You'll be fine, and your timing with the state of the industry could not be better. Employment opportunities are on track to be historically unprecedented over the next 10-15 years, based solely on mandatory age 65 retirements, not even considering economic growth.
The flip side is that while the outlook has never been better, it's still the airline industry which has been historically cyclical and full of unpleasant surprises so you never know what will happen. But there should still be enough retirements to minimize the impact on your career of a run-of-the-mill economic slowdown, or an increase in retirement age to 67. Age 67 could happen, but it won't go much beyond that, at some point civil liberty idealism will crash on the metaphorical rocks of biology (hopefully before an airplane crashes on real rocks).
That said...there's a lot of info here on APC about career changing, most folks doing it are older than you, some are much, much older although they have different career expectations than you do.
1. Unlike fields like lawyer or accountant, you can "try out" aviation before you make the career jump and investment. Go get a PPL, then fly around for fun for a while (100 hours?) and see how you like it.
2. Regionals will hire you without a degree in a heartbeat. But you will need a four-year degree to move on to the majors (there are very rare exceptions but odds are that they won't be you). How to get it? Depends on your finances and family situation...
- Aviation university. Expensive but you get the degree and training done together, plus you get an exception to the 1500 hour rule such that you can hold an R-ATP (Restricted Airline Transport Pilot certificate) and get an airline job with only 1000 hours. Obvious downside is cost and years of school.
- Traditional flight school: You could go sign up now and start your ratings, and train at your own pace. Self-paced could allow you to train as your schedule and finances allow, and also to keep your welding gig going. You'll want to research part 91 vs. part 141 flight training (you would probably want part 61 unless you have military GI Bill bennies). You could finish ratings and probably work as instructor for that school to get your 1500 hours to get hired by a regional. You could work on the degree via distance learning while employed at a regional...you'll have a few years before you have enough airline experience to compete for a major job any way. The hard part here is being disciplined enough to work on the degree between the job and family.

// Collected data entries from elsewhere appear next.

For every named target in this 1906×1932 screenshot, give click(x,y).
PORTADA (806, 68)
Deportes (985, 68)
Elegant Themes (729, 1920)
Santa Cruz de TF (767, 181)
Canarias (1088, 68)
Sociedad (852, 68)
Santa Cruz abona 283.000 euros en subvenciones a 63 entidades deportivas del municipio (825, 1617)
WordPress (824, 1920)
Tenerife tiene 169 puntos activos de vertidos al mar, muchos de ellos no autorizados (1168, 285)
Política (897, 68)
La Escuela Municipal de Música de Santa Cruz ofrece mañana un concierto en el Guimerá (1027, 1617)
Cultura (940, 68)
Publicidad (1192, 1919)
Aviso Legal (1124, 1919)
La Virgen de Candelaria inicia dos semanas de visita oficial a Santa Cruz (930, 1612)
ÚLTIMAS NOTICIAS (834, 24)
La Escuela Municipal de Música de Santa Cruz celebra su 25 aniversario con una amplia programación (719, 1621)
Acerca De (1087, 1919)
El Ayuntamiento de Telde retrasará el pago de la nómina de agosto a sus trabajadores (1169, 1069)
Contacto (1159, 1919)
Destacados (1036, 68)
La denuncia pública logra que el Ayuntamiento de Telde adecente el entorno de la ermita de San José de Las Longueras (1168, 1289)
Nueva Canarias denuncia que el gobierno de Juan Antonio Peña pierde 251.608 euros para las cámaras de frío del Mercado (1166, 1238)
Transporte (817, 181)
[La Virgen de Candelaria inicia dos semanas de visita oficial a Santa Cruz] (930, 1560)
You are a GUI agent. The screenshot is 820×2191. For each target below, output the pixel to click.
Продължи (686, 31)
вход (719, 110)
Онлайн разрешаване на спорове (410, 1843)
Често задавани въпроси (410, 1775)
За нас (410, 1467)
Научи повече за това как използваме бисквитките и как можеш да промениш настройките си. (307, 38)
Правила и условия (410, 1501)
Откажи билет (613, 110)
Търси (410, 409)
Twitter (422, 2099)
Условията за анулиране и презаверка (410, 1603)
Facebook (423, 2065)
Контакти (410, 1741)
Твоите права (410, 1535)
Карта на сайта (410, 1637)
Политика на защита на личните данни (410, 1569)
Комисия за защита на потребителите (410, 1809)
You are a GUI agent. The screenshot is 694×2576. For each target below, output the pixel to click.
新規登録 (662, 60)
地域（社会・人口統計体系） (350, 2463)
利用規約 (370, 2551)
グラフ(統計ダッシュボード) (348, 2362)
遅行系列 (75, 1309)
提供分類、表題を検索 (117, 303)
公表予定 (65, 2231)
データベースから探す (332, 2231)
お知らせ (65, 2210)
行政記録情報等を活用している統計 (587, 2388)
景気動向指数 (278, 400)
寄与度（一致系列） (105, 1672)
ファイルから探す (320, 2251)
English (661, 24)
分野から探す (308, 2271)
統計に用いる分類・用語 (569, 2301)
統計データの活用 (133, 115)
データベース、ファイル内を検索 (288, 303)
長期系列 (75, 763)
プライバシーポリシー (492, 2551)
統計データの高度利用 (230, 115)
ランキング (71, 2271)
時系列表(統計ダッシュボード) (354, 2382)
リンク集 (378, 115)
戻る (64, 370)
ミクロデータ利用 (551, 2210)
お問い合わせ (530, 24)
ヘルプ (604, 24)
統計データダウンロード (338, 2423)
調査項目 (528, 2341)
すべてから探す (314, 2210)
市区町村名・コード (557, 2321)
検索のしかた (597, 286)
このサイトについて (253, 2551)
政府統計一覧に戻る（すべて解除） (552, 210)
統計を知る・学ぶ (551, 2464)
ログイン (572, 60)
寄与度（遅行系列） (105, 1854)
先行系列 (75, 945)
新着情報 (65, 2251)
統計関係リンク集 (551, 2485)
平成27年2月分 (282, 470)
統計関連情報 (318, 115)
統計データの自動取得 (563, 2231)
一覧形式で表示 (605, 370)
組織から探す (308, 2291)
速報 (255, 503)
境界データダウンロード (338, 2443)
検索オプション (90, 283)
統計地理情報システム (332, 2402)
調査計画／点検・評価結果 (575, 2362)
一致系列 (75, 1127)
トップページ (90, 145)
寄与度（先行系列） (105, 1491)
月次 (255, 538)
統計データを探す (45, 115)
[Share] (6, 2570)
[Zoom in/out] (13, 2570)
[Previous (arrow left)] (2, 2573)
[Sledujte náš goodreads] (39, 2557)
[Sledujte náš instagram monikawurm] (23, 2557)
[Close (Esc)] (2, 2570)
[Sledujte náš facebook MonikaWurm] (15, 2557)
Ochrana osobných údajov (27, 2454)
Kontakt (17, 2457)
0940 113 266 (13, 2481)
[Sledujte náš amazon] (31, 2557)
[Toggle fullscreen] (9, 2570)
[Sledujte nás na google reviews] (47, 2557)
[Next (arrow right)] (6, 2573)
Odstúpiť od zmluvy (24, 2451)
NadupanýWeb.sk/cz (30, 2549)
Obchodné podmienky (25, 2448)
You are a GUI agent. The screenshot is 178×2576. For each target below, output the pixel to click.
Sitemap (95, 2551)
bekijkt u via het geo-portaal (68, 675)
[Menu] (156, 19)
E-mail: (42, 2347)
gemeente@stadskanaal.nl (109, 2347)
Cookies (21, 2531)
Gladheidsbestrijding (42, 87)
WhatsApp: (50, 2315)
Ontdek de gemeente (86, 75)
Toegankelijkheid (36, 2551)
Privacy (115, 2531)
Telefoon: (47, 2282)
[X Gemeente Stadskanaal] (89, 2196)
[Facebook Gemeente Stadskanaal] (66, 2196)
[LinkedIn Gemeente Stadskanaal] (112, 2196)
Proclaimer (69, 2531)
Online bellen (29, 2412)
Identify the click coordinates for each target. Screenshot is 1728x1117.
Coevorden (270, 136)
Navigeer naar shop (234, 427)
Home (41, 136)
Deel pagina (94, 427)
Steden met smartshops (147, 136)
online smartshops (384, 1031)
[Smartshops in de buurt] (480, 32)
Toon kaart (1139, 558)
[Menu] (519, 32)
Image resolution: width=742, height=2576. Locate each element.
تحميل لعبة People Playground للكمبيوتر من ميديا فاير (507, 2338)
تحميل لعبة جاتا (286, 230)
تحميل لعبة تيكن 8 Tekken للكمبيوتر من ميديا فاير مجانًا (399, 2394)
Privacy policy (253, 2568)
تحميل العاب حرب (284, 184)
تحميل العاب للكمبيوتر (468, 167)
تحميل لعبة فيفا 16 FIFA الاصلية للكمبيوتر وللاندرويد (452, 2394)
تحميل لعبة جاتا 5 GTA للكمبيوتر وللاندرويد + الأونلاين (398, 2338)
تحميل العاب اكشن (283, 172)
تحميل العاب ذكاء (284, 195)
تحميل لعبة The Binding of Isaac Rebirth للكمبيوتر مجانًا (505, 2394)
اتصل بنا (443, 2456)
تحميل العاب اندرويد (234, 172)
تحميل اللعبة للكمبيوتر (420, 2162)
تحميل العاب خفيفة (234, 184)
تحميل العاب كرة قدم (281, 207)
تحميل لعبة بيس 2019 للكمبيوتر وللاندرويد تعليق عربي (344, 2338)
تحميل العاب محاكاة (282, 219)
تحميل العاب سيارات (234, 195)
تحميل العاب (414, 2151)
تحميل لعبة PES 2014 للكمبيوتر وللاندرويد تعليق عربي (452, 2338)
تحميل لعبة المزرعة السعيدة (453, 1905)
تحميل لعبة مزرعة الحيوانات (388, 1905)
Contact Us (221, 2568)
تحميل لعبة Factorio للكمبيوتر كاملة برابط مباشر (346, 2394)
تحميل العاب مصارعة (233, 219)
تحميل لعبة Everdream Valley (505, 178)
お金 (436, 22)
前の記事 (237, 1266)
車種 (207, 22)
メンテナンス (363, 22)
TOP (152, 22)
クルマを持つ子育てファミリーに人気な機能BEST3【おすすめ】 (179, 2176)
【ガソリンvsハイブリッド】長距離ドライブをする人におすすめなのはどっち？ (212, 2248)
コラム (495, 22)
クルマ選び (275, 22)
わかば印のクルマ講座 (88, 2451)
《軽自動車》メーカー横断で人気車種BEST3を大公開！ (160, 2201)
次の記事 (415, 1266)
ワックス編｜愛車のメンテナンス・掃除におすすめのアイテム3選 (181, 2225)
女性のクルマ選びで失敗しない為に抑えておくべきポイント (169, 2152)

To be a good candidate for majors, you'll want no significant criminal convictions, minimal traffic tickets (if you have some don't get any more), and a very high checkride success rate. Checkride failures do happen but you do not want to have more than one if at all possible, failures in general aviation flight training are more understandable because you're new to aviation at that point and the system is not very consistent. Try not to fail any airline checkrides, avoid airlines which have notoriously bad pass rates for noobs. Also younger people today have been stumbling with social media...I'm guessing at age 28 with wife, kids, and business you don't have a lot of stoopid stuff out there on facebook but you might want to clean that up and lock it down now if needed. Majors will look at that and will not hire you if they find social media evidence of outrageous behavior or fringe social/political views. If your friends are neo-nazis or ethnic agitators, better disconnect from that online now.
Seniority is everything, and it's moving fast right now so if you're going to do it, get started.